──────── Input records

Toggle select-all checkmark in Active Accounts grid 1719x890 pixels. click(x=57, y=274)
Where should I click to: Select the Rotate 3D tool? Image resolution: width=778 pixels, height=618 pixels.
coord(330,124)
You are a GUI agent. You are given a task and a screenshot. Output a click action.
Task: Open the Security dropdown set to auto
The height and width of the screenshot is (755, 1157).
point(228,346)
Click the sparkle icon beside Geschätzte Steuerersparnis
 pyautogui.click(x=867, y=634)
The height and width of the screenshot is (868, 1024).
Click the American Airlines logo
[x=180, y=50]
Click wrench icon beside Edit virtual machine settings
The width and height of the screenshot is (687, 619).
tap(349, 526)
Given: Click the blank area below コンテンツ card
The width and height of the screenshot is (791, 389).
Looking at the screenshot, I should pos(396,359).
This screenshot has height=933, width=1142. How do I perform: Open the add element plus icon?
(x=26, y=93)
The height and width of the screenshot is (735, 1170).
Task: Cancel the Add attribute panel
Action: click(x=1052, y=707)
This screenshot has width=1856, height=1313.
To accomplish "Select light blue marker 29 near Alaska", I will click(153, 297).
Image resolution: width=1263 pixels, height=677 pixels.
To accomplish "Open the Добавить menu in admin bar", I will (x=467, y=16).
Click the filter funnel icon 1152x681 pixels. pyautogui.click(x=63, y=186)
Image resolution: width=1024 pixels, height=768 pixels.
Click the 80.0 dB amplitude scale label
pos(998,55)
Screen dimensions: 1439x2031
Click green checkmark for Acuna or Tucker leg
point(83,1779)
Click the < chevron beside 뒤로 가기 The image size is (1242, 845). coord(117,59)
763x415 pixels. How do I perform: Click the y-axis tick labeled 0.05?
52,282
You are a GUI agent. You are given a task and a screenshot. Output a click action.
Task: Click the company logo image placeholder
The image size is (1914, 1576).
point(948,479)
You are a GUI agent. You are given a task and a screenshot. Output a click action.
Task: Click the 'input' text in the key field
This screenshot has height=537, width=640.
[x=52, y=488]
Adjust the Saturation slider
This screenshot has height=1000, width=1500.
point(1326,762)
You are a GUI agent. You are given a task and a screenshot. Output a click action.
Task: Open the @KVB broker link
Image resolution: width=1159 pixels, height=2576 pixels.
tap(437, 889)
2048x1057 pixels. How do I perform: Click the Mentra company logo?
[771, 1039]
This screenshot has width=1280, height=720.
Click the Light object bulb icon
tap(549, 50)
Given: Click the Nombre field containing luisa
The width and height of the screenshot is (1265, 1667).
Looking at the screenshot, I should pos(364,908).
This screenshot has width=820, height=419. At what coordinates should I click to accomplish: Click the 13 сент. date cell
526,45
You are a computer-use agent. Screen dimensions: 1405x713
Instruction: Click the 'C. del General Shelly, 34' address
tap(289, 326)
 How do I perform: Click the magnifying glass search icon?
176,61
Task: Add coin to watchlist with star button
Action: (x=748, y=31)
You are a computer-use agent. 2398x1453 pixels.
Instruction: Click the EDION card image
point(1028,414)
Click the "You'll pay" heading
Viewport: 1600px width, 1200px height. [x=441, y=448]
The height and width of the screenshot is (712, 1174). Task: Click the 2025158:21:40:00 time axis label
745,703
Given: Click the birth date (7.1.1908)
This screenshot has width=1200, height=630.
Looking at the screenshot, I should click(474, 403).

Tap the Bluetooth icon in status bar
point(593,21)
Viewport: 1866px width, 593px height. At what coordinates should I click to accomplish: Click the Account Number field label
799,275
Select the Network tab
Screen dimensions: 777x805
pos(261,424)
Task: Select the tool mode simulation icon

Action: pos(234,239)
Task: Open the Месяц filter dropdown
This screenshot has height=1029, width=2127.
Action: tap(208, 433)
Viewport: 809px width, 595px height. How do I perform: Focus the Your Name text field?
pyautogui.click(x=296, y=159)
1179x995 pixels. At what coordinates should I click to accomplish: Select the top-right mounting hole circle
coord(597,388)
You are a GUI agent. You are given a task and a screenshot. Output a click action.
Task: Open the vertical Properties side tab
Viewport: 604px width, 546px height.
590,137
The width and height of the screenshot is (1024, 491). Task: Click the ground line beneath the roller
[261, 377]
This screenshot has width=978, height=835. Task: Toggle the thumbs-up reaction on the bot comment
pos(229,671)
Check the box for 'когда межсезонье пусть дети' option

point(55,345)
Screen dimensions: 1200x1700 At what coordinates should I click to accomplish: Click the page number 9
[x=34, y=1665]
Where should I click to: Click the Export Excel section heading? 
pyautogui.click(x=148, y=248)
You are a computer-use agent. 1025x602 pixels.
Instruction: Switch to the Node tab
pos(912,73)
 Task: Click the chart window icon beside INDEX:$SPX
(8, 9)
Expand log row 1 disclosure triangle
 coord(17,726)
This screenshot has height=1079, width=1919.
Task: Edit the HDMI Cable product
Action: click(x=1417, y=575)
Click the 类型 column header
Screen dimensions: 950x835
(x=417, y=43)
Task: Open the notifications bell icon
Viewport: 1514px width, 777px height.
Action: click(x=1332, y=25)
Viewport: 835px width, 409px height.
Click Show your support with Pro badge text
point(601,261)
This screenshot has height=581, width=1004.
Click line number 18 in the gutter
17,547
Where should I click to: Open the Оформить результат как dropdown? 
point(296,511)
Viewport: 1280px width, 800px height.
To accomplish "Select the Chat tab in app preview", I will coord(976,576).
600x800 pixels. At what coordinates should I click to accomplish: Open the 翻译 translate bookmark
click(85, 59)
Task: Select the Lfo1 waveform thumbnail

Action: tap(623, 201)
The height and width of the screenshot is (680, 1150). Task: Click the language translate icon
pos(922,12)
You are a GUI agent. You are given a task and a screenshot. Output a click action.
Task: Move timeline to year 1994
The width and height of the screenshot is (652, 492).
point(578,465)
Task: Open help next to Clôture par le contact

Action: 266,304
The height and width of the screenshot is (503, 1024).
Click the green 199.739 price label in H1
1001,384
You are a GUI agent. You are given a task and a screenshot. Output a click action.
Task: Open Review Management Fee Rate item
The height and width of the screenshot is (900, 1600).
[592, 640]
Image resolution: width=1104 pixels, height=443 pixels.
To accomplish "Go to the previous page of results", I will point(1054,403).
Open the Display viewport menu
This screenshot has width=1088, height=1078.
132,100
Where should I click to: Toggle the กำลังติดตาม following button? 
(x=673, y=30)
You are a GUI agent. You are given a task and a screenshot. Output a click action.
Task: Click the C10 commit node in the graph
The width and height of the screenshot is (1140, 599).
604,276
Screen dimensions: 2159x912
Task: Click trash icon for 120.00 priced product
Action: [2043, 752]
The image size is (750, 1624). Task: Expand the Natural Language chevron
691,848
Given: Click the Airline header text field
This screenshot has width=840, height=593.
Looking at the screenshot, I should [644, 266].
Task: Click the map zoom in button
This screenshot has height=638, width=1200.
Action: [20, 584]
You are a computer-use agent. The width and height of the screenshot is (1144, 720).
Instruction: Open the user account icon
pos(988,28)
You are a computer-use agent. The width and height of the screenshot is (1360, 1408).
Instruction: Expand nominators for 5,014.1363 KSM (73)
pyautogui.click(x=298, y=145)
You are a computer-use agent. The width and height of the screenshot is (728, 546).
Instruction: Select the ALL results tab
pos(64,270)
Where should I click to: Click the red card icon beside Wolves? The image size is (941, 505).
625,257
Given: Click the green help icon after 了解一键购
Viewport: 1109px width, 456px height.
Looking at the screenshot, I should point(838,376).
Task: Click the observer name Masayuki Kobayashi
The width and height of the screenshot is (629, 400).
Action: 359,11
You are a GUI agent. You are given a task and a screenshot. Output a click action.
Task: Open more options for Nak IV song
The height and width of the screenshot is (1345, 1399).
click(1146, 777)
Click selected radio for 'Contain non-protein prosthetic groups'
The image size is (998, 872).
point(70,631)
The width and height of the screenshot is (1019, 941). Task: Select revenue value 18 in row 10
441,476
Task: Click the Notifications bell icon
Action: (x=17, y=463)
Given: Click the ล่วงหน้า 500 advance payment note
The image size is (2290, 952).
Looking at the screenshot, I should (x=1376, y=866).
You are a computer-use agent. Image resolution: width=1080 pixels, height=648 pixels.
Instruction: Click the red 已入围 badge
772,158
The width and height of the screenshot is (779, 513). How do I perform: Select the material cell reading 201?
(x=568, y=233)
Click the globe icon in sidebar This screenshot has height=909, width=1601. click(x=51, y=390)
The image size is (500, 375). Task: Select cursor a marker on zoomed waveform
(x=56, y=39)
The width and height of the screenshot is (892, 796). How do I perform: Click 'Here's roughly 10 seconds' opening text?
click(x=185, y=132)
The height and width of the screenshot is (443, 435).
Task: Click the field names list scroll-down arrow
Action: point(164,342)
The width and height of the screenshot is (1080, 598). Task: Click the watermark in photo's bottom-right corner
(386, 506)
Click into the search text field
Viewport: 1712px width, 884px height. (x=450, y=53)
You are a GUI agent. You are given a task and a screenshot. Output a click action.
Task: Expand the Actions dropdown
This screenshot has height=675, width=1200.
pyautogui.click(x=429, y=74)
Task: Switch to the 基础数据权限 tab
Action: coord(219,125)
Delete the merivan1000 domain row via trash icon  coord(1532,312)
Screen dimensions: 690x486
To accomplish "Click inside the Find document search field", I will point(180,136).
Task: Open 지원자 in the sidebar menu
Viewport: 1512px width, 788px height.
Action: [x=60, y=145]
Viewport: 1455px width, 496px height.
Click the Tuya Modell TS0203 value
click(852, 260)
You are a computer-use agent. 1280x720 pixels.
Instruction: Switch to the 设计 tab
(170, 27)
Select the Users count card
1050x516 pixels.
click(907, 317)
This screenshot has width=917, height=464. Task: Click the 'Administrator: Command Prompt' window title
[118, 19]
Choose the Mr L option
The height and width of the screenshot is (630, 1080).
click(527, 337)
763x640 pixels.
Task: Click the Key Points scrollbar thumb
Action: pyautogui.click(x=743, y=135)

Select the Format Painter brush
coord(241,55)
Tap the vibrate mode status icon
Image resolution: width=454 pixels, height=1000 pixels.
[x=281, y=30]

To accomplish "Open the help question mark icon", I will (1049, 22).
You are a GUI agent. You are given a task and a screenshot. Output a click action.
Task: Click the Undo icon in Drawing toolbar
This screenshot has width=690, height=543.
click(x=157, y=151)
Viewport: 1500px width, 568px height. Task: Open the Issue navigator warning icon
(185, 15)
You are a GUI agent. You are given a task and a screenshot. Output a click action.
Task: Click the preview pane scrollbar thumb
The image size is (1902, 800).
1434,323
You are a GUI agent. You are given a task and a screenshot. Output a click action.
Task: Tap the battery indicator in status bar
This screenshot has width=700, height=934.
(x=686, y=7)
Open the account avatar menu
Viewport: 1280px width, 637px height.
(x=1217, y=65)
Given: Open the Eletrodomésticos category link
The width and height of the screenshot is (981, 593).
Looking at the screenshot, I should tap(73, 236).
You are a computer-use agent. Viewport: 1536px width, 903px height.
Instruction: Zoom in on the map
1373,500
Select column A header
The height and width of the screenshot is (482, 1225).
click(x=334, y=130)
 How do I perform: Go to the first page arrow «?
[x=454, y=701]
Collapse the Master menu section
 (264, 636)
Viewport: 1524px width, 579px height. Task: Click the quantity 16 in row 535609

────────────────

(Instructions to follow)
Copy every line that contains "preview" from the listing above.

(Response to this exercise)
To accomplish "Select the Chat tab in app preview", I will coord(976,576).
Task: Click the preview pane scrollbar thumb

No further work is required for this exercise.